Естественно, федералисты выступили против этих мер, которые нарушили бы экономику и подорвали бы всю финансовую программу Гамильтона. Финансирование накопившегося государственного долга зависело от таможенных пошлин, взимаемых с иностранного импорта, большинство из которых были британскими. Действительно, именно необычайный рост доходов от федеральной таможни в 1790-х годах позволил правительствам штатов снизить налоги, что, конечно, повысило репутацию правительства Вашингтона.
В Конгрессе Уильям Лафтон Смит из Южной Каролины и Фишер Эймс из Массачусетса взяли на себя инициативу по разъяснению пагубных последствий разрушения торговли с Великобританией. Американские производители и потребители пострадают от предлагаемых торговых ограничений гораздо больше, чем британцы. Ни один американский торговец, ни один торговый штат Союза не поддержал меры Мэдисона, заявил Эймс в Конгрессе. Нас просят «принять участие в соревновании по самоотречению. Ради чего?» В письме в январе 1794 года Эймс сообщал своему другу Кристоферу Гору о ходе дебатов и странности мышления республиканцев. «Положение дел явно изменилось, — сообщал он Гору. „Мэдисон и К°“ теперь утверждают, что политические несправедливости должны быть исправлены коммерческими ограничениями». Другими словами, «говоря простым языком», республиканцы «начали с рассказа об ограничениях и ущербе для нашей торговли». Когда это было «убедительно опровергнуто» и на них «надавили в поисках предлога», они заявили, «что мы будем вести войну не за нашу торговлю, а с ней; не для того, чтобы сделать нашу торговлю лучше, а для того, чтобы сделать её ничтожной, чтобы достичь нежных сторон нашего врага, которые не могут быть ранены никаким другим способом». [503]
503
Elkins and Mckitrick, Age of Federalism, 386; Ames to Christopher Gore, 28 Jan. 1794, in W. B. Allen, ed., The Works of Fisher Ames (Indianapolis, 1983), 2: 1028.
В своём ответе на аргументы федералистов Мэдисон смог лишь подчеркнуть огромную политическую опасность, которую представляла для зарождающейся республики чрезвычайная зависимость Америки от британской торговли и капитала. Эта зависимость, говорил он Конгрессу в январе 1794 года, создавала «влияние, которое может быть перенесено в общественные советы… и эффект, который в конечном итоге может последовать на наш вкус, наши манеры и саму форму правления». В глазах республиканцев революция против британской монархии была далека от завершения: спустя десятилетие после заключения мирного договора Англия и английские порядки все ещё казались способными уничтожить молодую республику. [504]
504
Elkins and Mckitrick, Age of Federalism, 384–86.
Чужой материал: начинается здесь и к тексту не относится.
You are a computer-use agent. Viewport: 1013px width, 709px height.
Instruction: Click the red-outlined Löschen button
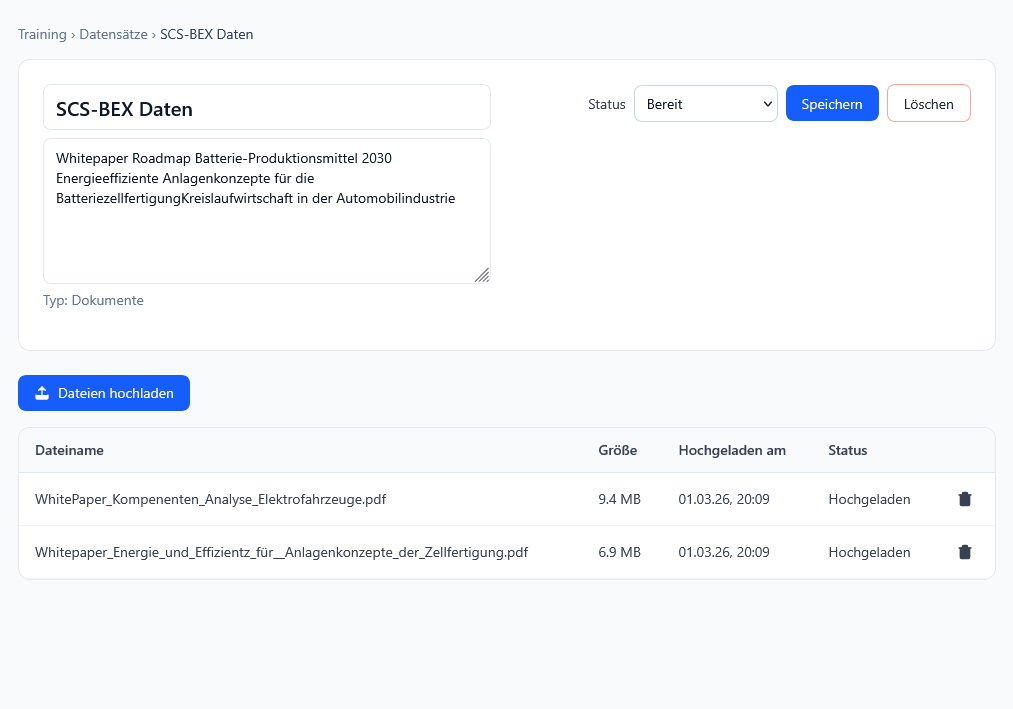[x=928, y=104]
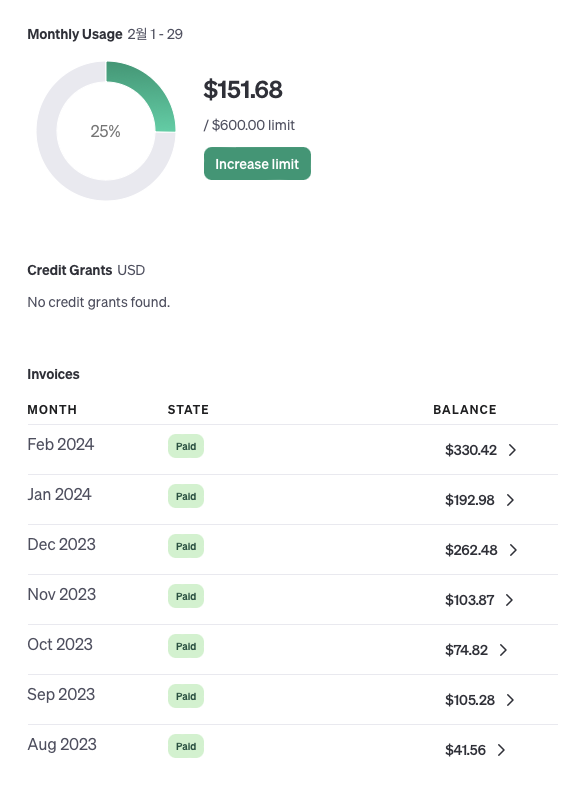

Действия британцев, безусловно, подтверждали республиканскую точку зрения о глубоком монархическом антагонизме по отношению к Соединенным Штатам. Не успели возобновиться дебаты по торговым ограничениям в марте 1794 года, как пришло известие о новой британской политике по захвату всех американских кораблей, торгующих с французской Вест-Индией. Мало того, что уже было захвачено более 250 американских кораблей и американские моряки подвергались жестокому обращению, так ещё и поползли слухи, что сэр Гай Карлетон, генерал-губернатор Канады, произнёс подстрекательскую речь, подстрекающую индейцев Северо-Запада против американцев.
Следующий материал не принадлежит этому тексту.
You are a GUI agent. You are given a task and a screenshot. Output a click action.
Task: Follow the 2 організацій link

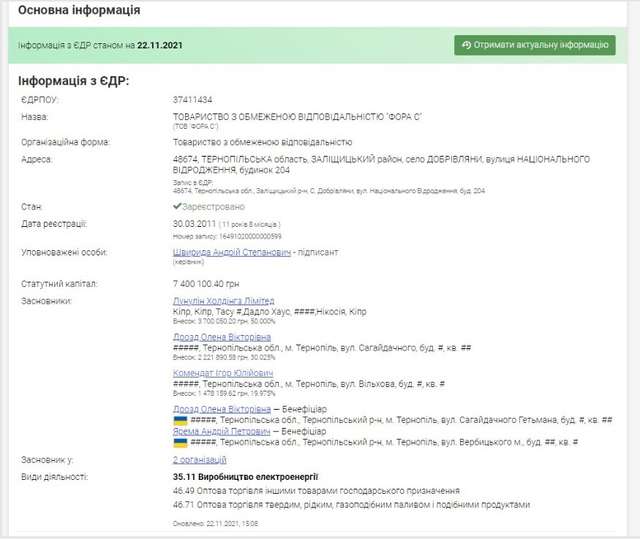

В ответ Конгресс немедленно ввел тридцатидневное эмбарго на все морские перевозки. Война с Британией казалась неизбежной. Даже многие федералисты были возмущены английским высокомерием; сам Гамильтон был готов сражаться, если это потребуется. «Быть в состоянии защитить себя и досадить любому, кто может на нас напасть, — сказал он президенту, — будет лучшим способом обеспечить наш мир». [505]
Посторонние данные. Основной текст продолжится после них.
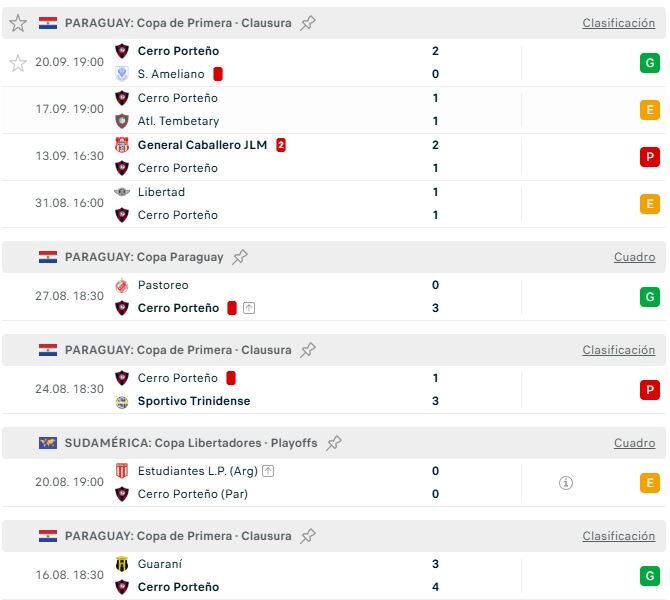Toggle favorite star on Cerro Porteño vs S. Ameliano match
The height and width of the screenshot is (600, 670).
(x=18, y=63)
Подход федералистов к кризису в отношениях с Великобританией заключался в том, чтобы вооружиться для подготовки к войне и одновременно попытаться договориться о мире. Эта политика вытекала из их базового понимания мира и роли Соединенных Штатов в нём. Гамильтон и большинство федералистов никогда не принимали предпосылки самого утопического республиканского мышления — что после устранения европейских монархий и установления республик во всём мире воцарится мир и свободная торговля. Гамильтон видел мир состоящим из конкурирующих национальных государств, причём республики были не более миролюбивы, чем монархии. Источники войны, по его мнению, кроются не в потребностях систем финансирования, бюрократии и постоянных армий, как полагали республиканцы; они кроются в естественных амбициях и алчности всех человеческих существ. «Семена войны, — писал он в 1795 году, — густо посеяны в человеческой груди». [506] Хотя в таком враждебном мире торговля, по общему признанию, оказывала «смягчающее и гуманизирующее влияние», единственным реальным способом для нации гарантировать мир была подготовка к войне. [507]
505
AH to GW, 8 Mar. 1794, Papers of Hamilton, 16: 134.
506
Hamilton, Defense of the Funding System, July 1795, Papers of Hamilton, 19: 56.
507
AH, «To Defence No. XX», 23–24 Oct. 1795, Papers of Hamilton, 19: 332.
К сожалению, говорил Гамильтон, Соединенные Штаты, хотя и растут, ещё недостаточно сильны, чтобы заявить о себе как о равном в международных делах. Но дайте стране время, возможно, сорок или пятьдесят лет, и она станет такой же могущественной, как любая другая страна в мире. Пока же Соединенным Штатам необходимо было поддерживать свой кредит и процветание за счет торговли с Великобританией. Когда весной 1794 года действия Великобритании поставили под угрозу эти отношения, федералисты приготовились к войне, но, осознавая слабость Америки, надеялись на переговоры.
Федералисты предлагали собрать от пятнадцати до двадцати тысяч солдат, укрепить оборону гаваней и создать военно-морские силы. Республиканцы выступили против этих военных мер, которые казались частью заговора федералистов по укреплению исполнительной власти за счет свободы народа. Разве не предупреждал Мэдисон в своём эссе «Гельвидий», что война — это «истинная кормилица исполнительной власти»? «На войне, — говорил он, — открываются государственные сокровища, и именно исполнительная власть должна их раздавать. Во время войны умножаются почести и вознаграждения, которыми пользуются чиновники, и именно исполнительная власть оказывает им покровительство. Наконец, именно на войне собираются лавры, и именно исполнительная власть должна их окружать». [508]
508
JM, «Helvidius», No. 4, 14 Sept. 1793, Papers of Madison, 15: 108.